As TransGrid’s Future Grid Manager, Ms Orton is responsible for developing and defining her company’s long term vision for the energy sector.
This task requires careful consideration about how technology, regulation, market structures and customer needs may evolve over time — and how the development of power systems should also evolve.
“We are currently experiencing a once-in-a-generation transformation in the mix of power supplying Australian homes and businesses,” Ms Orton said.
“Today, almost 90 per cent of electricity generated in NSW comes from coal, but over the next 20 years, the majority of these power stations will reach the end of their technical lives and are likely to retire.
“We expect around 15-20GW of wind and solar to be needed in NSW by 2040, in addition to significant storage and behind-the-meter distributed resources.”
Reconfiguring for the future
With renewables, distributed energy resources (DERs) and storage technologies converging to form an unprecedented energy blend, the Australian grid must undergo an equally thorough changeover if distribution is to keep up with demand.
Transmission — as the underlying nervous system that seeks to connect generators, storage sites and end users in an organised manner — faces a tall order as generation centers shift and dependence on energy storage grows.
“While today’s generation is mostly located near coal fields, future generation will be clustered in regions with high quality renewable energy resources,” Ms Orton said.
“This will require a reconfiguration of our electricity system, with transmission playing a vital role in connecting these new generation sources in an orderly way.
“Additionally, as aging synchronous fossil fuel generation retires and is replaced by inverter-connected renewable generation, energy storage technologies will be increasingly relied upon to provide ancillary and grid support services to maintain system security — such as inertia, fast frequency response, frequency control and black start.”

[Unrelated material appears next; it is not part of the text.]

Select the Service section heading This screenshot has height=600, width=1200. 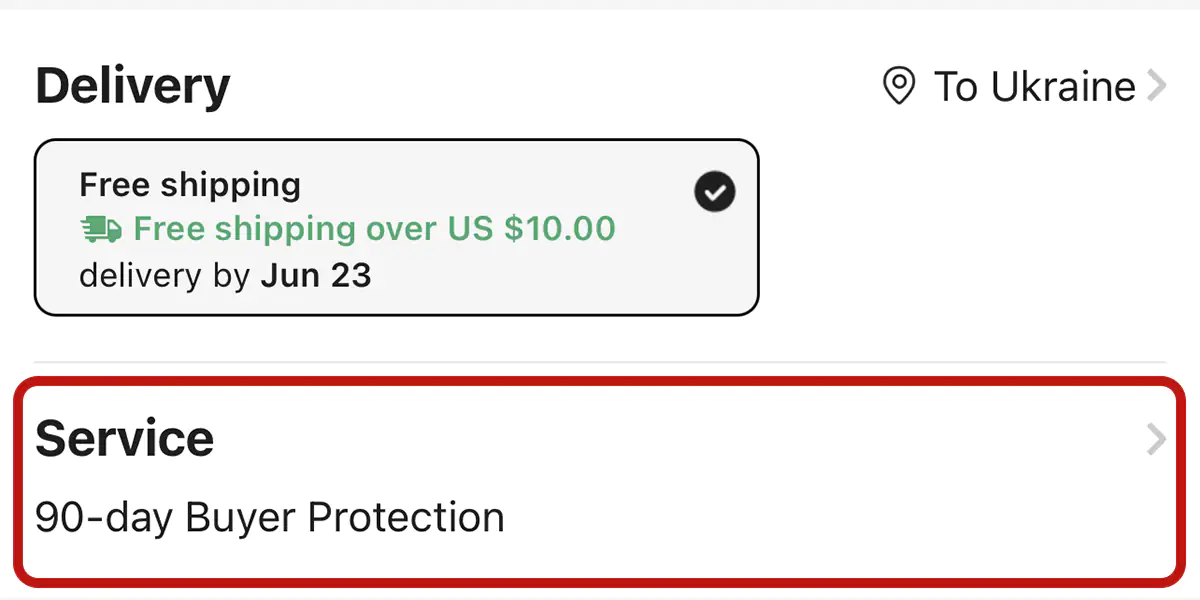pos(124,437)
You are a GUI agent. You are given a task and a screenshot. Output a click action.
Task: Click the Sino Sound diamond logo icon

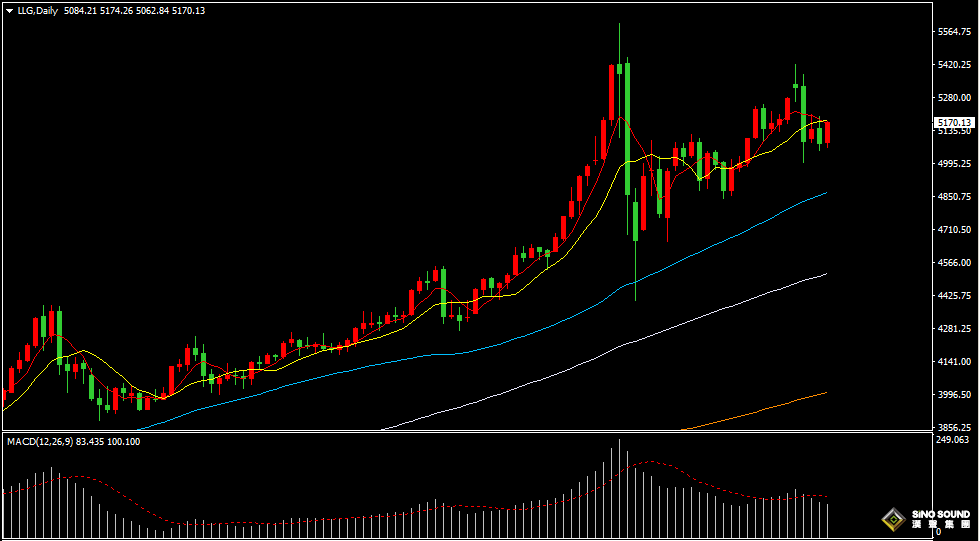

The need for a well-planned transmission strategy becomes especially apparent as interest accelerates around intermittent renewable generation, increasing the strain on existing networks.
“We are already seeing an unprecedented level of renewable generation projects wanting to connect to the grid,” Ms Orton said.
“Unfortunately, the network in regions with strong solar and wind resources is already congested and only a small fraction of these new projects can be accommodated within the existing network capacity.
“Grid access and connection is becoming a major constraint to delivering the energy system transition, and a coordinated plan will be required to ensure that the least-cost mix of transmission and generation can be delivered in a timely way.”
When asked how Australian energy companies could best plan for long-term grid evolution, Ms Orton asserted that an optimal strategy consists of the combination of affordable renewable generation, higher geographical interconnection, and grid support service upgrades — with consumer interests never far from mind.
“An integrated approach for the complete energy system will be required to successfully deliver the long-term energy transition.
“This will require the connection of low-cost renewable energy generation ahead of anticipated coal retirements; the development of firm and dispatchable capacity to ensure reliability; the sharing of geographically diverse resources; and the development of new grid support services to manage system security and regulatory evolution.
“All parts of the energy supply chain must be involved, with the long-term interests of consumers always the central consideration.”
While the frequent fluctuations in consumer preferences can be difficult to predict, Ms Orton explained that the distinct cultural shift towards electric vehicles and intermittent resources means that DERs and demand-side resource flexibility will only become more important.
“As distributed storage adoption increases, these resources will have significant potential to deliver cost-effective Demand Management services.
“Non-network solutions are already a key part of TransGrid’s network planning, and we actively seek to procure them when they can defer or avoid capital investment and reduce consumer prices.
“If integrated into the electricity system in a coordinated way, distributed resources have the potential to lower energy prices for all users, by reducing peak demand, increasing utilisation of existing infrastructure and providing cost-effective non-network and grid support services.”